Only one stretch of the data is wanted: the line containing "トヨタ クラウン 2.5 ロイヤルサルーン (89, 740)", the line containing "マツダ (282, 2315)", and every line between them, copied exactly.

THE RECORDS Block Start

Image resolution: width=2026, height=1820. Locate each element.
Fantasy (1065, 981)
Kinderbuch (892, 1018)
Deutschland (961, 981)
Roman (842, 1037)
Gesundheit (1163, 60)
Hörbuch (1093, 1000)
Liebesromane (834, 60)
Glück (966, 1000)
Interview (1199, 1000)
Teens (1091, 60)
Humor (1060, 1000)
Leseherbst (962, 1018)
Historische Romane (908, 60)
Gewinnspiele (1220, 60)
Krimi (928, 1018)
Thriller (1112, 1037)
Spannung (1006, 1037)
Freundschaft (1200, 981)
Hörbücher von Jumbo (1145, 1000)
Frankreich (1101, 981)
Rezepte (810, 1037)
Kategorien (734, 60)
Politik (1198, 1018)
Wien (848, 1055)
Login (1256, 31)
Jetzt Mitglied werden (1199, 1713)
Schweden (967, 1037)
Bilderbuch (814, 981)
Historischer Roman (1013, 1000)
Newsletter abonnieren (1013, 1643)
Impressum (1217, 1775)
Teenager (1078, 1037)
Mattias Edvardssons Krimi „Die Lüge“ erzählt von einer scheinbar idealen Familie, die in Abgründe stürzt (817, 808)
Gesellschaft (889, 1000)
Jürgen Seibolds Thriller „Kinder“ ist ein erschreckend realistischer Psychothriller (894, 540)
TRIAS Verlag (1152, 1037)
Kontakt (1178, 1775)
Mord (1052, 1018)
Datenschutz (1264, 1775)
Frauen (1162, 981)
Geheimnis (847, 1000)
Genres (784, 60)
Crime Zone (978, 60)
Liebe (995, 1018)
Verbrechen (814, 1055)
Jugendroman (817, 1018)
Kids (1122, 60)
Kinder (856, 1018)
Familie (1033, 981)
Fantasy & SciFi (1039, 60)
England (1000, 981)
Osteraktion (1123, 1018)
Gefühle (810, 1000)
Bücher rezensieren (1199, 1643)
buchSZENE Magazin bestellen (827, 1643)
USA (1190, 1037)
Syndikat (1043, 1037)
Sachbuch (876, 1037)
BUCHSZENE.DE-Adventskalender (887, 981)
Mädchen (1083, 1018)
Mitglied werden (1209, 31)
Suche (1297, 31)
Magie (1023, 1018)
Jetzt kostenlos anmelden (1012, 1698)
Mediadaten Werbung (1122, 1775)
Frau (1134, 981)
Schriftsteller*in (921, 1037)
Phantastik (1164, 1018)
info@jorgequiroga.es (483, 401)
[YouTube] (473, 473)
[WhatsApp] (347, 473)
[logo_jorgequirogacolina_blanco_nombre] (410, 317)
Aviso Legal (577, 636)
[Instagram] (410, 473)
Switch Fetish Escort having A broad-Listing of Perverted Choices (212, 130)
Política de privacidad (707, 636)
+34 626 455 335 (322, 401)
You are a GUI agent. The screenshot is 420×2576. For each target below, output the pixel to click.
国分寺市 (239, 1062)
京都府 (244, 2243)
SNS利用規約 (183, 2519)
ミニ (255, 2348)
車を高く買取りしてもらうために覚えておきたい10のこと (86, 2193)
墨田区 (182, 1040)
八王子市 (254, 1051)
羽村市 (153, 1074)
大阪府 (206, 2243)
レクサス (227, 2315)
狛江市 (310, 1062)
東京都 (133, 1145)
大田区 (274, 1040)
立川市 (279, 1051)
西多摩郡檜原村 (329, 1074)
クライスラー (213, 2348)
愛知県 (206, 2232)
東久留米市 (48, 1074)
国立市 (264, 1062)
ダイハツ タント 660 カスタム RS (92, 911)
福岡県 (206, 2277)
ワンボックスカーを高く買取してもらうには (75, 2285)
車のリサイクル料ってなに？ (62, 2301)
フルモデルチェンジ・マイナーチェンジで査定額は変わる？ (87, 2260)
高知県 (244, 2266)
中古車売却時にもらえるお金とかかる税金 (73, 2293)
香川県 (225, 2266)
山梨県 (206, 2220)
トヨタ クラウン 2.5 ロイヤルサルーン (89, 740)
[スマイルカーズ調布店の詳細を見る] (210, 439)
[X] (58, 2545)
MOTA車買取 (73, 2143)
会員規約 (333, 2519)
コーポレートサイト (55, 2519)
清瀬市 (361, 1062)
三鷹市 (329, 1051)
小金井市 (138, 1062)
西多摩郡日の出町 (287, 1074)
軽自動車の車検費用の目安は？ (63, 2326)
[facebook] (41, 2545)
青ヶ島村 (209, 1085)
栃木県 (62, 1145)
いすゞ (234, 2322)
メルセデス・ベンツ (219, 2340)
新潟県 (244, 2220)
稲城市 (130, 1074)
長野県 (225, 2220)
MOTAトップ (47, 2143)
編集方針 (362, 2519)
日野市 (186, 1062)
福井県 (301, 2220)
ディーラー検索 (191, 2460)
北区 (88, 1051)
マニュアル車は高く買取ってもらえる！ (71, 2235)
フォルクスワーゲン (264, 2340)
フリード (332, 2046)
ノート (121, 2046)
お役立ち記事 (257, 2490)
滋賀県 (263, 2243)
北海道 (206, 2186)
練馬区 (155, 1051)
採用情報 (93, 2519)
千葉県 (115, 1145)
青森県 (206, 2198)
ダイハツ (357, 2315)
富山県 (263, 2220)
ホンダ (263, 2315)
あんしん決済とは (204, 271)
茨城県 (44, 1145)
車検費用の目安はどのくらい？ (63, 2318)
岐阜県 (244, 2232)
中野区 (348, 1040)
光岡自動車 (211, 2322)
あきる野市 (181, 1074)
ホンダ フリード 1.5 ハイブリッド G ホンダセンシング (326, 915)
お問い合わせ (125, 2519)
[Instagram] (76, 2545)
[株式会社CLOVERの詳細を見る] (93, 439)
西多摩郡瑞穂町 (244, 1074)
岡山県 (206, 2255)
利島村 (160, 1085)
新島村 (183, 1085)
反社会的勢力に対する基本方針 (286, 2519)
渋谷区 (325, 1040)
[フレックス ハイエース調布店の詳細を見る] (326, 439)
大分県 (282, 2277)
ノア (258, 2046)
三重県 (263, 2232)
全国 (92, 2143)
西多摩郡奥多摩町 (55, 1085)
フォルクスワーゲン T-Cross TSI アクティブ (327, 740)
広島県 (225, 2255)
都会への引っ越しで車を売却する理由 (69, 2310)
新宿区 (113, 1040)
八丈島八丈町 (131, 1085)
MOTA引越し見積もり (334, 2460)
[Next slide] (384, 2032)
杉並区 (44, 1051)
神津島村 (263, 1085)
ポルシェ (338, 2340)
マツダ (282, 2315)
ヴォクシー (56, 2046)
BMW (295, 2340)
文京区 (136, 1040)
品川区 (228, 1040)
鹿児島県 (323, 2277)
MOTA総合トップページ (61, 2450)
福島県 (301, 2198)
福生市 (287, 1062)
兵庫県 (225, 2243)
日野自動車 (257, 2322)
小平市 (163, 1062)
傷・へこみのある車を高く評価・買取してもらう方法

THE RECORDS Block End

WRITTEN SOLUTION
トヨタ クラウン 2.5 ロイヤルサルーン (89, 740)
[スマイルカーズ調布店の詳細を見る] (210, 439)
[X] (58, 2545)
MOTA車買取 (73, 2143)
会員規約 (333, 2519)
コーポレートサイト (55, 2519)
清瀬市 (361, 1062)
三鷹市 (329, 1051)
小金井市 (138, 1062)
西多摩郡日の出町 (287, 1074)
軽自動車の車検費用の目安は？ (63, 2326)
[facebook] (41, 2545)
青ヶ島村 (209, 1085)
栃木県 (62, 1145)
いすゞ (234, 2322)
メルセデス・ベンツ (219, 2340)
新潟県 (244, 2220)
稲城市 (130, 1074)
長野県 (225, 2220)
MOTAトップ (47, 2143)
編集方針 (362, 2519)
日野市 (186, 1062)
福井県 (301, 2220)
ディーラー検索 (191, 2460)
北区 (88, 1051)
マニュアル車は高く買取ってもらえる！ (71, 2235)
フォルクスワーゲン (264, 2340)
フリード (332, 2046)
ノート (121, 2046)
お役立ち記事 (257, 2490)
滋賀県 (263, 2243)
北海道 (206, 2186)
練馬区 (155, 1051)
採用情報 (93, 2519)
千葉県 (115, 1145)
青森県 (206, 2198)
ダイハツ (357, 2315)
富山県 (263, 2220)
ホンダ (263, 2315)
あんしん決済とは (204, 271)
茨城県 (44, 1145)
車検費用の目安はどのくらい？ (63, 2318)
岐阜県 (244, 2232)
中野区 (348, 1040)
光岡自動車 (211, 2322)
あきる野市 (181, 1074)
ホンダ フリード 1.5 ハイブリッド G ホンダセンシング (326, 915)
お問い合わせ (125, 2519)
[Instagram] (76, 2545)
[株式会社CLOVERの詳細を見る] (93, 439)
西多摩郡瑞穂町 (244, 1074)
岡山県 (206, 2255)
利島村 (160, 1085)
新島村 (183, 1085)
反社会的勢力に対する基本方針 (286, 2519)
渋谷区 (325, 1040)
[フレックス ハイエース調布店の詳細を見る] (326, 439)
大分県 (282, 2277)
ノア (258, 2046)
三重県 (263, 2232)
全国 (92, 2143)
西多摩郡奥多摩町 (55, 1085)
フォルクスワーゲン T-Cross TSI アクティブ (327, 740)
広島県 (225, 2255)
都会への引っ越しで車を売却する理由 (69, 2310)
新宿区 (113, 1040)
八丈島八丈町 (131, 1085)
MOTA引越し見積もり (334, 2460)
[Next slide] (384, 2032)
杉並区 (44, 1051)
神津島村 (263, 1085)
ポルシェ (338, 2340)
マツダ (282, 2315)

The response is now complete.